═══ Excerpted records

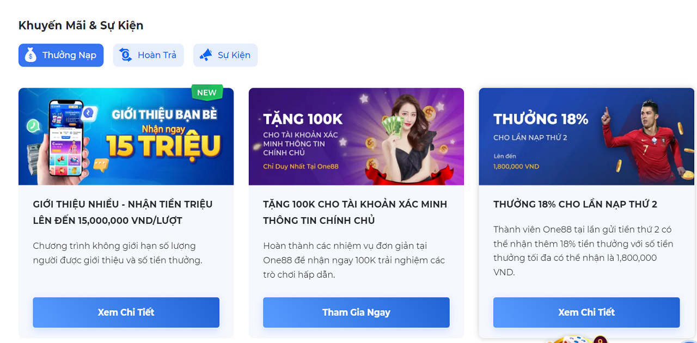Viewport: 697px width, 343px height.
Task: Click the money bag icon in Thưởng Nạp
Action: point(30,55)
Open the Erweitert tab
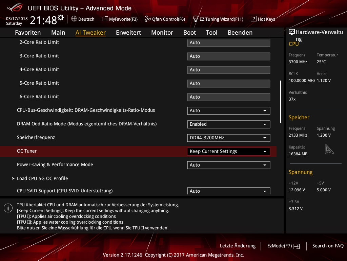The image size is (347, 261). tap(128, 33)
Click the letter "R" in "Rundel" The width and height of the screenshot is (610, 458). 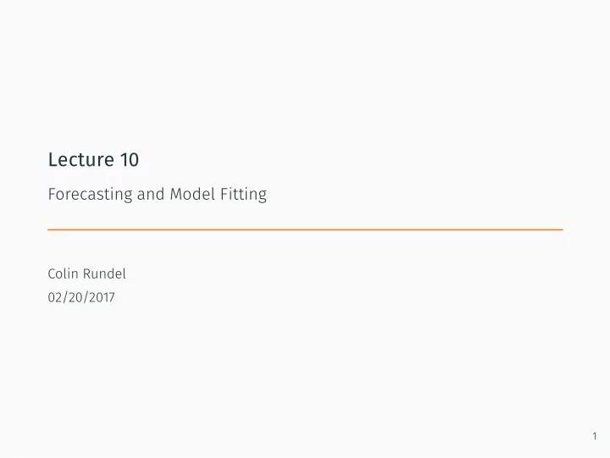pos(87,273)
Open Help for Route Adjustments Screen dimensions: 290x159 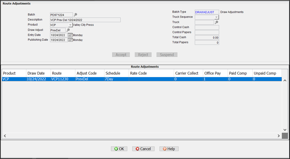tap(169, 149)
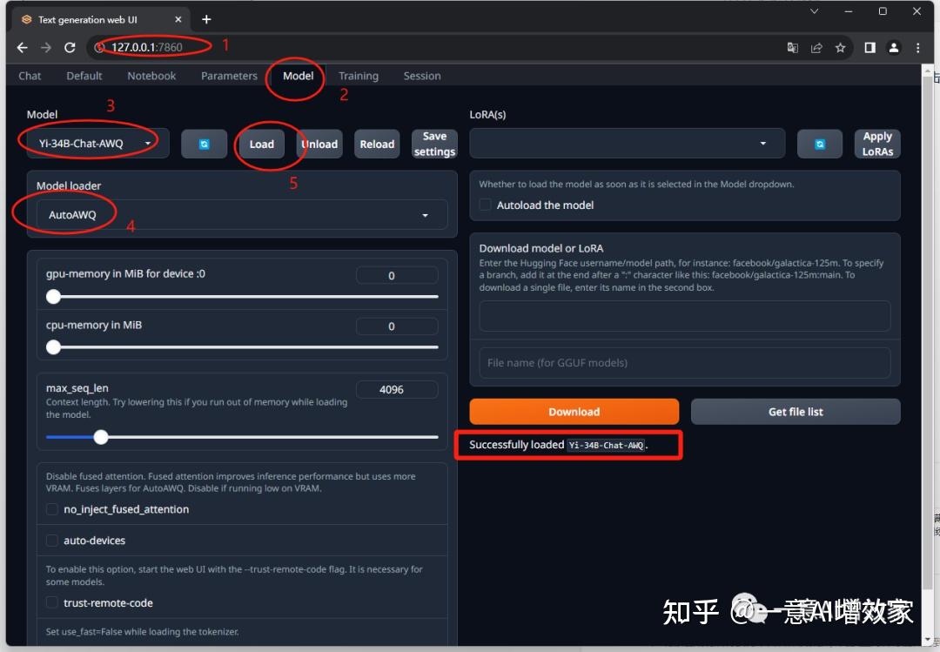Image resolution: width=940 pixels, height=652 pixels.
Task: Refresh the LoRA list icon
Action: [820, 144]
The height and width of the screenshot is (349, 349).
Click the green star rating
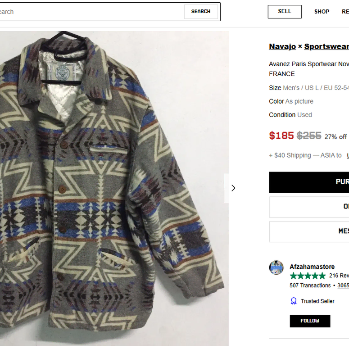point(308,276)
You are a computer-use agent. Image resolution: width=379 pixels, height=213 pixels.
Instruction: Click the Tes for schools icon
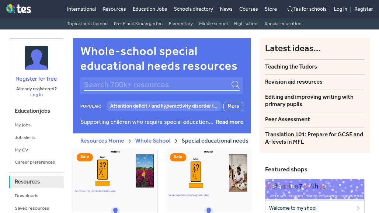click(x=291, y=9)
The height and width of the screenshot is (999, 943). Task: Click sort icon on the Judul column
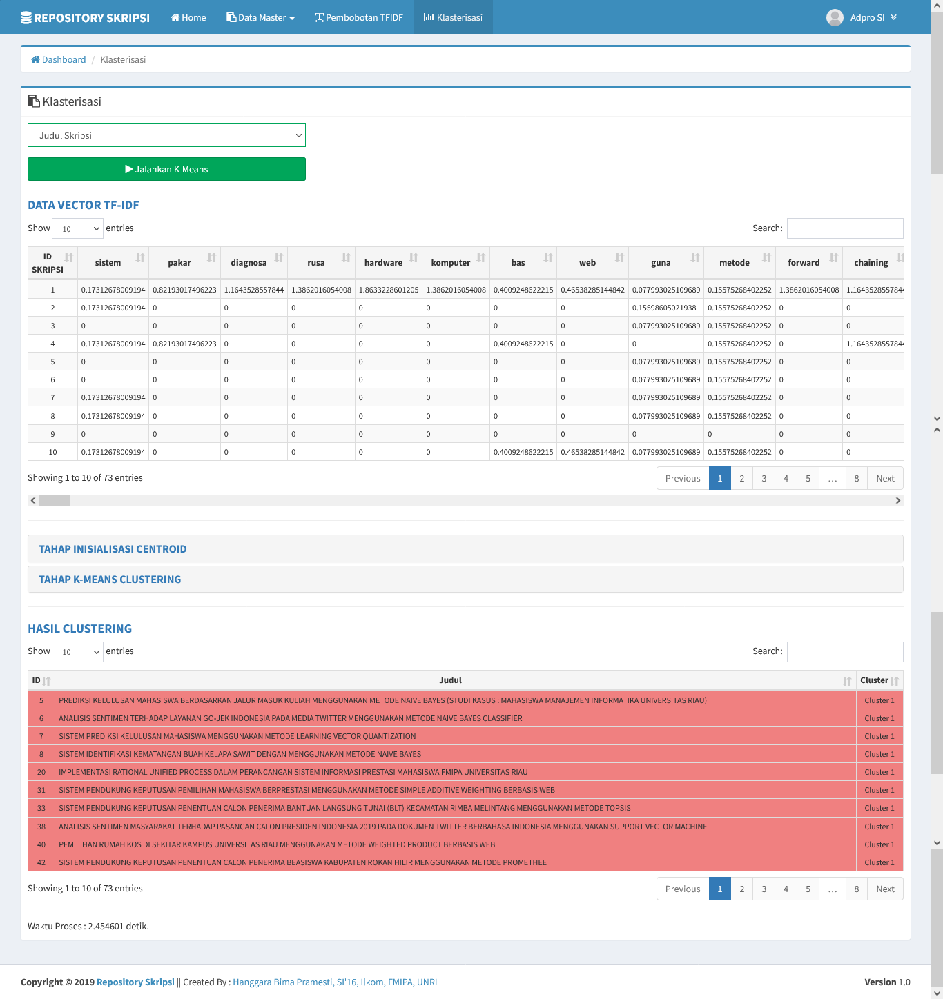click(x=847, y=681)
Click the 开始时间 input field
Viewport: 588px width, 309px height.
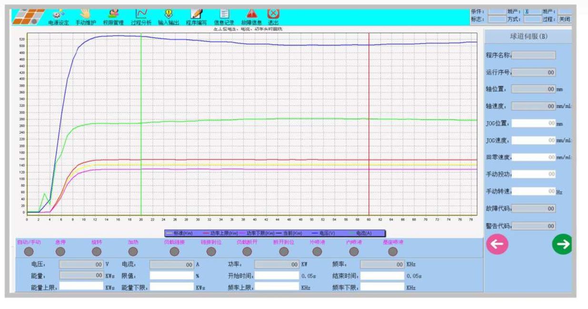pyautogui.click(x=277, y=275)

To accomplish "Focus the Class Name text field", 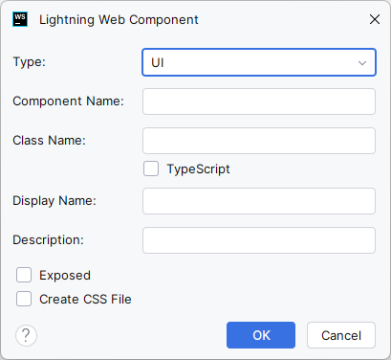I will [259, 141].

══════

What needs to be done =
In the entries above, find the line containing "You are a computer-use" and the line containing "Click the 开始时间 input field", then copy both and every line between them exactly, without any picture.

Expected answer =
You are a computer-use agent. Image resolution: width=379 pixels, height=213 pixels.
Instruction: Click the Tes for schools icon
click(x=291, y=9)
The height and width of the screenshot is (999, 943). Task: Click sort icon on the Judul column
click(x=847, y=681)
Click the 开始时间 input field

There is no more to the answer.